Data listing:
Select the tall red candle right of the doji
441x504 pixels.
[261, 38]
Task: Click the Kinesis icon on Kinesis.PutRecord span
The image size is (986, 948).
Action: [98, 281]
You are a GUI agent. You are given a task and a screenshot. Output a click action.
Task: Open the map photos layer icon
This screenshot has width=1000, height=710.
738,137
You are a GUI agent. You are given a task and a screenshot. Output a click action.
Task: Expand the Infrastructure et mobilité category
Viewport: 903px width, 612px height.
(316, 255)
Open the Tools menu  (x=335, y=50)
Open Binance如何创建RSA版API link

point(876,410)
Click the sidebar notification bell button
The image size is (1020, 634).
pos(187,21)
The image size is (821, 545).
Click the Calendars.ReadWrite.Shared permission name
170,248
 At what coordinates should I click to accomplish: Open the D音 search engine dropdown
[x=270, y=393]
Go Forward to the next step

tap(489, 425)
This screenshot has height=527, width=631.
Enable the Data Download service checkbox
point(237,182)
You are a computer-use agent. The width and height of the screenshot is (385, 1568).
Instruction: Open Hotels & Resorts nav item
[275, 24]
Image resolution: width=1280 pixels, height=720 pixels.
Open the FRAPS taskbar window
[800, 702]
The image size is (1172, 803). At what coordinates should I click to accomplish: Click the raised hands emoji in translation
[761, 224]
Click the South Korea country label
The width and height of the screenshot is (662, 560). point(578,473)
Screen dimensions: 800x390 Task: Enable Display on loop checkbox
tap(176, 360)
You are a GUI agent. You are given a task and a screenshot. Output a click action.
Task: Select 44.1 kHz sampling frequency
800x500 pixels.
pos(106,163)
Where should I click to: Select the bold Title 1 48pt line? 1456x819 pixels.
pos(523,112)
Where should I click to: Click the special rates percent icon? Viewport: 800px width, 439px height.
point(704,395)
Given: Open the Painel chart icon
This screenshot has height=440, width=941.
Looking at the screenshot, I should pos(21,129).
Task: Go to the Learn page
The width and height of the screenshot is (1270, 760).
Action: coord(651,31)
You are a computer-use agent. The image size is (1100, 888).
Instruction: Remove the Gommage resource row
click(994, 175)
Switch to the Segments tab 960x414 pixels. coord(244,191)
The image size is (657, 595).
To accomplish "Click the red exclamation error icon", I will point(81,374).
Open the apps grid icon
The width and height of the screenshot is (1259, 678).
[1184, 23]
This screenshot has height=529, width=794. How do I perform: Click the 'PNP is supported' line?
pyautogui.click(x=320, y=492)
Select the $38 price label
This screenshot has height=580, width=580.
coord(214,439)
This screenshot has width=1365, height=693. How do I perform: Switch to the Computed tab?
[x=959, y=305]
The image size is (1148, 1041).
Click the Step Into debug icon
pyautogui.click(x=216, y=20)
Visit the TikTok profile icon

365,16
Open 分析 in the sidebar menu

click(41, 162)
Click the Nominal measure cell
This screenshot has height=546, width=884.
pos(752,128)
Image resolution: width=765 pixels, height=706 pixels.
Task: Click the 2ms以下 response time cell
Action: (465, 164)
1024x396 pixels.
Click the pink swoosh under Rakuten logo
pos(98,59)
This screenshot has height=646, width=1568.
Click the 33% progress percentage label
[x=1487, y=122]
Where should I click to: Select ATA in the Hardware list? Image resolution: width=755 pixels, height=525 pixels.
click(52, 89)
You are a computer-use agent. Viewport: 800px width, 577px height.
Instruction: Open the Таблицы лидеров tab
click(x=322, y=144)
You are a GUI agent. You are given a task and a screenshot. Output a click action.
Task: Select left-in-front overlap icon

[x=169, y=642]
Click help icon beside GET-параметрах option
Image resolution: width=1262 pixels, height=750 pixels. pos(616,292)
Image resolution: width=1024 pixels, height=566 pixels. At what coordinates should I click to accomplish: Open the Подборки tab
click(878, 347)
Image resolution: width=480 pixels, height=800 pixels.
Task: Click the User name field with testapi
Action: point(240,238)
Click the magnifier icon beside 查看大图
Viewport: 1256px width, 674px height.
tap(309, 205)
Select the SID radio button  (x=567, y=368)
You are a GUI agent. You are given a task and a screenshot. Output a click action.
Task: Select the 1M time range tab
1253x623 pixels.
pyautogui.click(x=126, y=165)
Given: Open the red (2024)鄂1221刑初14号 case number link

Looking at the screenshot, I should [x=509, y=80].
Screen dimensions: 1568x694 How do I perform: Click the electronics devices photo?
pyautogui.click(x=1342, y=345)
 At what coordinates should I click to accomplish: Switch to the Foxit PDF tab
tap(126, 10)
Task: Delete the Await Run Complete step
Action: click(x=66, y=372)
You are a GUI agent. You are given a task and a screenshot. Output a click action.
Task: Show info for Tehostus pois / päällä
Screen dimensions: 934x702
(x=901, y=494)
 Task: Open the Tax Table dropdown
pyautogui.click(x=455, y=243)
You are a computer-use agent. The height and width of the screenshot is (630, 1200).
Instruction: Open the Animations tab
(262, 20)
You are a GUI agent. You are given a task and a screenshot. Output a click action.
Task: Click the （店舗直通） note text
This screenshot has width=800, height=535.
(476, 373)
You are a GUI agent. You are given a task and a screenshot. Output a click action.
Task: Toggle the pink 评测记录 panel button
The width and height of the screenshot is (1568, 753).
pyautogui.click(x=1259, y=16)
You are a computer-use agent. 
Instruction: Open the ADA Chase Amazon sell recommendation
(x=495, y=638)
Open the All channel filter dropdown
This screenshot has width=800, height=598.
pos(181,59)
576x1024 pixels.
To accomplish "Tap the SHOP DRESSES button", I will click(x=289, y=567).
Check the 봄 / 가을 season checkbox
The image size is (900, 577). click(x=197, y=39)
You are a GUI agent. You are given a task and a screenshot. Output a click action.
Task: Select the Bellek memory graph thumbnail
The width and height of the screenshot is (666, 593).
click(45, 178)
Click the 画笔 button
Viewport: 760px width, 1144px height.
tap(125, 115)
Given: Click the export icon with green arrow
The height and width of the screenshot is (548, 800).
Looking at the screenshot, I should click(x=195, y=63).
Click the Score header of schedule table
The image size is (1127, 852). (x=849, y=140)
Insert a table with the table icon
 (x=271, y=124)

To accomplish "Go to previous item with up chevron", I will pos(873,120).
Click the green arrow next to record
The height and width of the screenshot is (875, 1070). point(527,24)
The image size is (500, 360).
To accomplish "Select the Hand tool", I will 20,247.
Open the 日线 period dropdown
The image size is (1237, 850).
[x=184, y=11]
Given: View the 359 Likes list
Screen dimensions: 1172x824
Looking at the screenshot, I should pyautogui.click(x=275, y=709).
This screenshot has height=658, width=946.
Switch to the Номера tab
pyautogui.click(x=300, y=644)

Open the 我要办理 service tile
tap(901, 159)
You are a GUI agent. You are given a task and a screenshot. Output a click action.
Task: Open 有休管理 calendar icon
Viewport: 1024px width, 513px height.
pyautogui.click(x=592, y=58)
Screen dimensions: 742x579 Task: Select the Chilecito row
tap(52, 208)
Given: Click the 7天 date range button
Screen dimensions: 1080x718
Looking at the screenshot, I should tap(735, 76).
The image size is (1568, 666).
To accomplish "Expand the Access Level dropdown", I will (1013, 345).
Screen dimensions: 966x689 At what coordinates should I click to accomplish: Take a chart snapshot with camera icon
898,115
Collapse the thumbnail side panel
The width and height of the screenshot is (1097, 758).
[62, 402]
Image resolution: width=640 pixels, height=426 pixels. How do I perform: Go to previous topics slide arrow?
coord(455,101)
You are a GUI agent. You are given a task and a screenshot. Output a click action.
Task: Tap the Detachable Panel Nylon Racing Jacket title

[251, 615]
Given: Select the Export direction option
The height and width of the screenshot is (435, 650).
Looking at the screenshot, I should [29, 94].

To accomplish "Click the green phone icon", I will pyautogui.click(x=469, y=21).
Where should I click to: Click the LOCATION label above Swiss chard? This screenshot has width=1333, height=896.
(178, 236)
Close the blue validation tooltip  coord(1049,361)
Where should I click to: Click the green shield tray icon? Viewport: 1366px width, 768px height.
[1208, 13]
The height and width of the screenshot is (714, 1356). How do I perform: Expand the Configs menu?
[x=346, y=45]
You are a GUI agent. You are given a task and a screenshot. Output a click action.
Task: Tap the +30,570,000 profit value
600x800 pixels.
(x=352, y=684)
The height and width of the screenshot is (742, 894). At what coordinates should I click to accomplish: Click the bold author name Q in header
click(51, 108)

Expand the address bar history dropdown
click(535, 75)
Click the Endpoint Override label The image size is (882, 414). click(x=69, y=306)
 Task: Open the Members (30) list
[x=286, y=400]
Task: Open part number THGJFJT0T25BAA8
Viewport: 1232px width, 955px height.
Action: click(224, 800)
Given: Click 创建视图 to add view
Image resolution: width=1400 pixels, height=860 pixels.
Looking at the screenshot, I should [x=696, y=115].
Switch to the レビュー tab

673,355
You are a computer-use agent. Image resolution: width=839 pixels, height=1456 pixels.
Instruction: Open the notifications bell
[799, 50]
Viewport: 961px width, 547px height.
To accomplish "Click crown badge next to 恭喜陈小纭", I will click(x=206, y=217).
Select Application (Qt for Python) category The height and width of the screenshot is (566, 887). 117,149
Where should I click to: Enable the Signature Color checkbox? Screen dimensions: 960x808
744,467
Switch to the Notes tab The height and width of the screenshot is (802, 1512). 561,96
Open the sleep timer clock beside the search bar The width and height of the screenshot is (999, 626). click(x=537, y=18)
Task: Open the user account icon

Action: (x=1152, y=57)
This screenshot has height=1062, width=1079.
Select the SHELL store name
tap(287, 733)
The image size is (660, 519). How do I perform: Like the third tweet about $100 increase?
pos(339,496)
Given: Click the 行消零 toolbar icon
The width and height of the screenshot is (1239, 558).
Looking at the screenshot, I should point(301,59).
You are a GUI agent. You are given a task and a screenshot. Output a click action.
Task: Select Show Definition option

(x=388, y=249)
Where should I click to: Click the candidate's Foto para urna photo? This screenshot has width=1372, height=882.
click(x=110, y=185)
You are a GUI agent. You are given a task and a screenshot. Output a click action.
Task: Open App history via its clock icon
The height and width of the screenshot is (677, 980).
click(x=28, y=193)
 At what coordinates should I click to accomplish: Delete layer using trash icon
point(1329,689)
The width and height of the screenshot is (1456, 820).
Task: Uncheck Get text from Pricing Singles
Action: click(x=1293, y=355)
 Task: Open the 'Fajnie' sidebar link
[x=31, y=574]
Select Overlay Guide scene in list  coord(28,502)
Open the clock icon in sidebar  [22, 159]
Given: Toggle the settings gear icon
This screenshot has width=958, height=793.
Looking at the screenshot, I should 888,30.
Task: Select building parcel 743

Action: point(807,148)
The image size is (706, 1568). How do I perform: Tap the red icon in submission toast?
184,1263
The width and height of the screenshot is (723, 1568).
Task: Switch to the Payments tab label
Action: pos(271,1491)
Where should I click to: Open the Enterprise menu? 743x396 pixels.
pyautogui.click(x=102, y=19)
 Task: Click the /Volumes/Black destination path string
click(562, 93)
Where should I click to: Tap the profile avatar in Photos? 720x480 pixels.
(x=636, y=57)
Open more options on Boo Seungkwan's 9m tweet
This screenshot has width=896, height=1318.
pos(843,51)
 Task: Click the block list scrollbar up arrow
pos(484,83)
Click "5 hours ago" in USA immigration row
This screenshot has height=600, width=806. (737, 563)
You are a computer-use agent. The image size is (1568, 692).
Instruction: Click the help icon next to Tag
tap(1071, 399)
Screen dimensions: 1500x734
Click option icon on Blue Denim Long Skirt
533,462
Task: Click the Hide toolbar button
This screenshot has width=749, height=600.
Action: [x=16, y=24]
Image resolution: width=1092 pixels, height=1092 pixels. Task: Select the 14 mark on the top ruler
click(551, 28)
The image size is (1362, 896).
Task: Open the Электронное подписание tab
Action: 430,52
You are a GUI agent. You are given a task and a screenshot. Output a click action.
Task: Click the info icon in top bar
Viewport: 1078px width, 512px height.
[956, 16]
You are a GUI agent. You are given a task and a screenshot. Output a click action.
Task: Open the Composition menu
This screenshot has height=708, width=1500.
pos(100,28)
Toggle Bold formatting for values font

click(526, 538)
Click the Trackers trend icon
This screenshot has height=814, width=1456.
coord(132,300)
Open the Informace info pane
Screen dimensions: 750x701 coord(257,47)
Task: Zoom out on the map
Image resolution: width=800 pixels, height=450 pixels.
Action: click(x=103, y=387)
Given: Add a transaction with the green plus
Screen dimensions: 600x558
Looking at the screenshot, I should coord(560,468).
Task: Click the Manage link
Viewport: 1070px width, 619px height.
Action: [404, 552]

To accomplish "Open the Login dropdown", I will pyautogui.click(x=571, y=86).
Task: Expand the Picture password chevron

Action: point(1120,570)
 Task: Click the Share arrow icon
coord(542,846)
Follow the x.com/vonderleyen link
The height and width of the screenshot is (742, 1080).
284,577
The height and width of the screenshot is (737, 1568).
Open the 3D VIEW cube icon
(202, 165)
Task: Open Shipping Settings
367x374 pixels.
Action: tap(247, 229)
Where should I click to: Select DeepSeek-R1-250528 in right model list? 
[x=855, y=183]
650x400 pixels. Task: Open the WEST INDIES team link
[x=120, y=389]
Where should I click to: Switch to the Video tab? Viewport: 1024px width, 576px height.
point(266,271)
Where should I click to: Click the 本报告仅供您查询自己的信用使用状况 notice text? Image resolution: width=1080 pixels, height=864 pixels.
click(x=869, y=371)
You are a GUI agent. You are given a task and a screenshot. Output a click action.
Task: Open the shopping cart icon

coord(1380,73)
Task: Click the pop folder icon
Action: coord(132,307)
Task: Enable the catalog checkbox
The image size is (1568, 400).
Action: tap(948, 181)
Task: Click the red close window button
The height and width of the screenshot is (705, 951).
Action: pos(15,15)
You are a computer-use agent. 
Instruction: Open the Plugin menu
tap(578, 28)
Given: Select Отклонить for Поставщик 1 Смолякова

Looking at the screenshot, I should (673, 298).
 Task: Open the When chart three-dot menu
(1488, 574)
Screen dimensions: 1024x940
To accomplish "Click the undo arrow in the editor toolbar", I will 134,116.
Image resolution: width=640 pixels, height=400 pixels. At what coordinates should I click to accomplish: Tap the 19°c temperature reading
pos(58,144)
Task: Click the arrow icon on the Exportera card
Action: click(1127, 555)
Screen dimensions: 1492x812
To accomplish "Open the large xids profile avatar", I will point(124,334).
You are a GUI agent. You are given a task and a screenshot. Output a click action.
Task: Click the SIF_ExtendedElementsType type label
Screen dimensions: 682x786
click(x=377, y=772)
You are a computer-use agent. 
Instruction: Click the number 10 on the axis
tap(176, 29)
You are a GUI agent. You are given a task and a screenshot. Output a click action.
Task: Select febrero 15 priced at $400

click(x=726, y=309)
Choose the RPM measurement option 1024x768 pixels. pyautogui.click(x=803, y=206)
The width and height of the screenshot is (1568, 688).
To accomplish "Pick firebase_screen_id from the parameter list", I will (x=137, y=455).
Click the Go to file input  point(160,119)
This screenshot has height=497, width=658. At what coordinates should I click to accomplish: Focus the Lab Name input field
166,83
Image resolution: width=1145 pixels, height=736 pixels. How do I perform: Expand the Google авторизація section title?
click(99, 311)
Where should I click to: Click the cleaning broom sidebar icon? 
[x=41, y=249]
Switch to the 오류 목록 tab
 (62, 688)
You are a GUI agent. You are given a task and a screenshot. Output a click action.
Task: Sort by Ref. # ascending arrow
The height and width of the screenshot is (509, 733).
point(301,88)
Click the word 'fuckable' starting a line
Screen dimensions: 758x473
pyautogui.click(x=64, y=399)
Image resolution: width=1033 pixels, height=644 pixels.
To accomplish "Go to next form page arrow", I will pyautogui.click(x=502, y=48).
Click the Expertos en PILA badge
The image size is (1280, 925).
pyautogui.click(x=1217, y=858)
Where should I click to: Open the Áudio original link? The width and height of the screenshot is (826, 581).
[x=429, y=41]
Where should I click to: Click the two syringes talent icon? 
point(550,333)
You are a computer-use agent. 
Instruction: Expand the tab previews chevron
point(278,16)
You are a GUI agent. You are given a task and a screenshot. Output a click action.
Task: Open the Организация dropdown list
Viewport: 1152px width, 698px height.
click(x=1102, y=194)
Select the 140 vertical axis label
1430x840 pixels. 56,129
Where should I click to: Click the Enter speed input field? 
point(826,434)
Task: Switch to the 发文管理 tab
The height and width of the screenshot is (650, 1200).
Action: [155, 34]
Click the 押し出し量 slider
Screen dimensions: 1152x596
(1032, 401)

What you should do:
The answer must consist of every line from the entries above that contains "toolbar".

Written response:
Given: Click the 行消零 toolbar icon
Task: Click the Hide toolbar button
To accomplish "Click the undo arrow in the editor toolbar", I will 134,116.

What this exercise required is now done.